EXTRACTED TEXT >>
The idea of the program is that it spawns many threads that start stat'ing and
reading files over NFS (the paths to each file are command line args) and then
abruptly exits.

Originally, I came across a system that hung and forced a crash dump of the
kernel that I then inspected with crash [2]. With crash I could see that the
rpc_task referenced by the snd_task member in the relevant rpc_xprt didn't
exist.

Then after talking with some coworkers (and inspecting several more hung
systems), eventually came up with a way to reproduce the problem. To reproduce
the problem, you actually need to take the compiled OCaml program (which
purposely exits very quickly after starting) and wrap it in a loop that will
immediately restart it when it exits:

$ while :; do ./hang.opt /mnt/nfs/file{01..10} >/dev/null 2>&1; done

In this case, file01 through 10 are 10k text files filled entirely with the
character "A". /mnt/nfs is the mount point with the following options

$ nfsstat -m
/mnt/nfs from 127.0.0.1:/var/tmp
Flags: rw,relatime,vers=3rsize=524288,wsize=524288,namelen=255,acregmin=0,acregmax=0,acdirmin=0,acdirmax=0,hard,proto=tcp,timeo=600,retrans=2,sec=sys,mountaddr=127.0.0.1,mountvers=3,mountport=20048,mountproto=tcp,local_lock=none,addr=127.0.0.1

And the hang should happen within a few minutes (although sometimes it did
take quite a while for it to hang).

COLLECTED MATERIAL >>
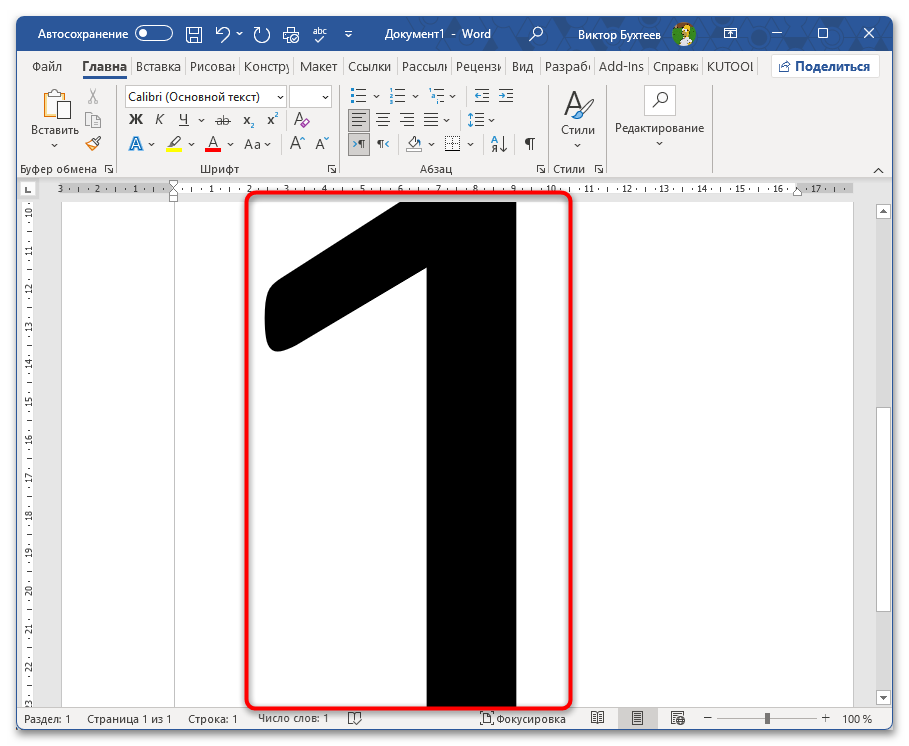Viewport: 909px width, 746px height.
Task: Switch to Web Layout view in status bar
Action: click(677, 719)

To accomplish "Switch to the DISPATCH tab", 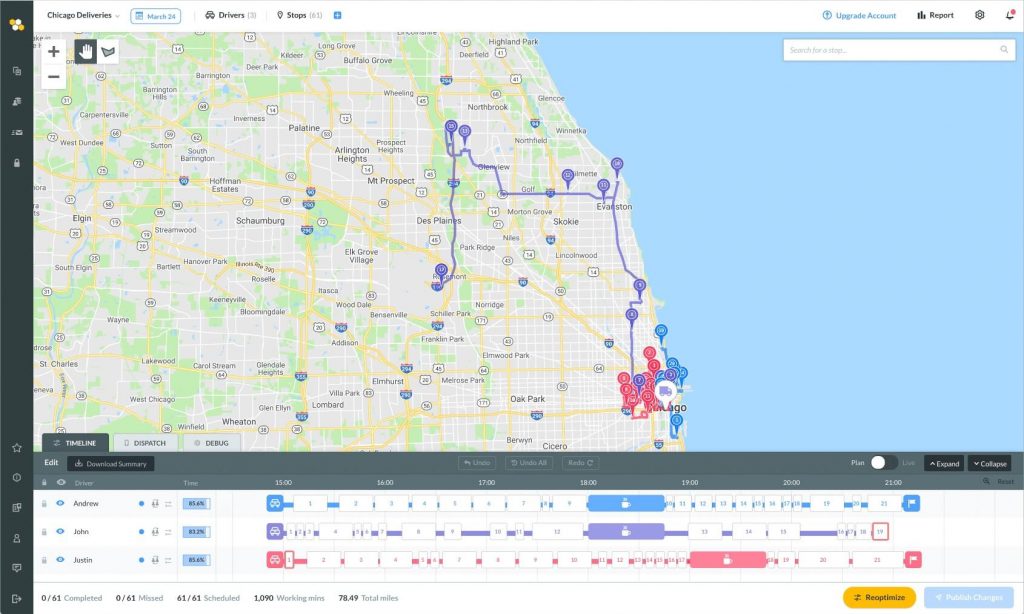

PROBLEMS >>
A: From the NFS hang report, return the passage starting with "The idea of" and going on through "abruptly exits.".
B: In the NFS hang report, which mount options on the Flags line are set to 0?
C: Pick up the NFS hang report after its last sentence and keep writing it.
The data above is separate material with no connection to the NFS hang report.

ANSWERS PER TASK >>
A:
The idea of the program is that it spawns many threads that start stat'ing and
reading files over NFS (the paths to each file are command line args) and then
abruptly exits.

B: acregmin, acregmax, acdirmin, acdirmax

C:
I believe the problem is a race condition where one thread that currently has
the `rpc_xprt' for a given NFS mount locked tries to give it to another thread
on the `sending' wait queue for that `rpc_xprt' (via __xprt_lock_write_next),
but the thread that is presumably sleeping on that wait queue never made it to
sleep because it received a SIGKILL before it could do so.

Here is the interaction that I believe is causing the problem:

thread 1 thread 2
-------- --------
__rpc_execute
...
call_reserve
xprt_reserve
xprt_lock_and_alloc_slot
xprt_lock_write
xprt_reserve_xprt (locks rpc_xprt)
xprt_alloc_slot
__rpc_execute
...
call_reserve
xprt_reserve
xprt_lock_and_alloc_slot
xprt_lock_write
xprt_reserve_xprt
rpc_sleep_on ("sending" wait queue)
out_of_line_wait_on_bit
xprt_release_write
xprt_release_xprt
xprt_clear_locked
__xprt_lock_write_next
(receives SIGKILL from a 3rd thread)
rpc_wait_bit_killable
(will return ERESTARTSYS b/c of SIGNAL)
rpc_wake_up_first (wq:sending,
f:__xprt_lock_write_func)
__xprt_lock_write_func (w/ task from sending)
rpc_exit
rpc_exit_task
... ...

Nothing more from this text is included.